Greece 'will not default', insists its finance minister

Help

What do you do when you're up to your ears in debt but with with no means of paying up?

Well, the governments in both Ireland and Greece have reached out to their eurozone family members for a financial lifeline.

Both are desperate to avoid a default because that would make any further future borrowing astronomically expensive.

But many critics believe defaults will be inevitable. If so, then many of the sacrifices being made by the Greek population could all have been in vain.

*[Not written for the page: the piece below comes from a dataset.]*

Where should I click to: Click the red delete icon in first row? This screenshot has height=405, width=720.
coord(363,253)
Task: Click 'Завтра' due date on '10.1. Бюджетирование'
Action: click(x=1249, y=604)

Greece's finance minister is George Papaconstantinou. For the BBC's World Business Report, Manuela Saragosa asked him what his response was to those economists who say that Greece will eventually default.

Transcript is below

George Papaconstantinou: Well, I beg to differ as you can imagine. Greece is in a programme and its funding needs are fully covered this year and part of next year. We are in the middle of a programme to have a fiscal consolidation effort which is quite substantial and which has already shown results, and a programme of structural reforms which will boost growth potential.

So at the end of the day, you are asking if a country will default, I mean the real question is can a country like Greece service its debt and the answer to that question is yes, if you have primary surpluses and if you are growing at a healthy rate.

In terms of primary surpluses, we reduced the primary deficits from 10% of GDP to 3%. We are going to bring it to level this year and we will be running a primary surplus from 2012 and going up to 5%.

Manuela Saragosa: But in the meantime, the Greek people are having to take an enormous amount of austerity and isn't there a risk that you are sucking the life right out of an already very fragile economy there in Greece?

George Papaconstantinou: Well, if you look at the EU as a whole, you will see that where Greece is now, is where the European Union was a couple of years back, where recession went to minus four for the EU in its entirety.

So we are not in a situation that no-one has found themselves before. It is true that people are being hit at the moment. It is true that there are businesses which are closing and employment is going up. This is the unfortunate price to pay to be able to reduce what was clearly an unsustainable deficit and bring our finances in order.

But compared with other countries, I would dare to say that there is recognition in this country by a majority of the population that this is a necessary process, it's a painful one, but it's a necessary one because we had gotten to a point where we were spending much more than we were earning in terms of receipts, where the economy was getting completely uncompetitive and we now have to make this right, and it's a difficult process but it's the only process that exists.

Manuela Saragosa: Okay. You must be very aware of what's going on in the rest of the European Union with Portugal on the brink and also Ireland now, the new government there trying to tinker with bailout terms. What message would you send to your colleagues in Portugal and Ireland?

George Papaconstantinou: I do not like sending messages to other governments that are having a very hard time in this situation.

Manuela Saragosa: But you must have an inkling of what they should be doing?

George Papaconstantinou: Well, the situation in Ireland is different from the one in Greece. The problem there is the banks. The situation in Portugal again is different. It's a decade of low growth, but their debt and deficit figures are nowhere near as bad as in our case. So each country has to choose its own path. It is a difficult path, but I would be very very careful to offer advice.

In our case, what we have done is to decide to bite the bullet and do what we had not done in many many years, which is to take decisions that we have been delaying for many years, to convince for the time being the population that this is something that we have to go through and we have to go through it all together.